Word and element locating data
- - -

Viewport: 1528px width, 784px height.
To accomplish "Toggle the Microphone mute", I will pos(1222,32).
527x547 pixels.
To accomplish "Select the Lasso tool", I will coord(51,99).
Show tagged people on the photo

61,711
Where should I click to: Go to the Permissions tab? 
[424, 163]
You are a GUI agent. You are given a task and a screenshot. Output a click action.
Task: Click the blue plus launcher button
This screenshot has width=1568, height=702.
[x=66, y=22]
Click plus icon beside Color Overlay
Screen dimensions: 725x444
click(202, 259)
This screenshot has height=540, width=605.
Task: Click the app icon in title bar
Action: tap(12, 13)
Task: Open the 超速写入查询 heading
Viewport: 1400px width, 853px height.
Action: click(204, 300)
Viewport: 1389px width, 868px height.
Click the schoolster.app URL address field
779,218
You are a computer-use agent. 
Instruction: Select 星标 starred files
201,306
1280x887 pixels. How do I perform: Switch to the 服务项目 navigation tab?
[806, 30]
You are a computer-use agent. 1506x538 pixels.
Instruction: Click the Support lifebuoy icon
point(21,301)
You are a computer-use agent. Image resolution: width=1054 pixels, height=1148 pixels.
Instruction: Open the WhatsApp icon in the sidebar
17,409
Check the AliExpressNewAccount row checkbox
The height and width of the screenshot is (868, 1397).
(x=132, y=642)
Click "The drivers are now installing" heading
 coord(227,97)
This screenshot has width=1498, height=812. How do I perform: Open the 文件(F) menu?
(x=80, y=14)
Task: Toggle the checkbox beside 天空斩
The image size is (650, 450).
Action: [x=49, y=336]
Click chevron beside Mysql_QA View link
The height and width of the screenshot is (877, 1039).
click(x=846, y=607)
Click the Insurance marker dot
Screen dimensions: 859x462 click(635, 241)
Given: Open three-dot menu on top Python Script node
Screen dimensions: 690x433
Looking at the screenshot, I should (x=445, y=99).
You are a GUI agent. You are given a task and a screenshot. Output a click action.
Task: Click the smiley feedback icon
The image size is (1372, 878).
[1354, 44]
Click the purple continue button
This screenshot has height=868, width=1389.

- - -

Exercise description
Copy out the lines word for word, beginning at the line that contains "Task: Open the 超速写入查询 heading" and continuing through the last line of the records.

Exercise answer
Task: Open the 超速写入查询 heading
Viewport: 1400px width, 853px height.
Action: click(204, 300)
Viewport: 1389px width, 868px height.
Click the schoolster.app URL address field
779,218
You are a computer-use agent. 
Instruction: Select 星标 starred files
201,306
1280x887 pixels. How do I perform: Switch to the 服务项目 navigation tab?
[806, 30]
You are a computer-use agent. 1506x538 pixels.
Instruction: Click the Support lifebuoy icon
point(21,301)
You are a computer-use agent. Image resolution: width=1054 pixels, height=1148 pixels.
Instruction: Open the WhatsApp icon in the sidebar
17,409
Check the AliExpressNewAccount row checkbox
The height and width of the screenshot is (868, 1397).
(x=132, y=642)
Click "The drivers are now installing" heading
 coord(227,97)
This screenshot has width=1498, height=812. How do I perform: Open the 文件(F) menu?
(x=80, y=14)
Task: Toggle the checkbox beside 天空斩
The image size is (650, 450).
Action: [x=49, y=336]
Click chevron beside Mysql_QA View link
The height and width of the screenshot is (877, 1039).
click(x=846, y=607)
Click the Insurance marker dot
Screen dimensions: 859x462 click(635, 241)
Given: Open three-dot menu on top Python Script node
Screen dimensions: 690x433
Looking at the screenshot, I should (x=445, y=99).
You are a GUI agent. You are given a task and a screenshot. Output a click action.
Task: Click the smiley feedback icon
The image size is (1372, 878).
[1354, 44]
Click the purple continue button
This screenshot has height=868, width=1389.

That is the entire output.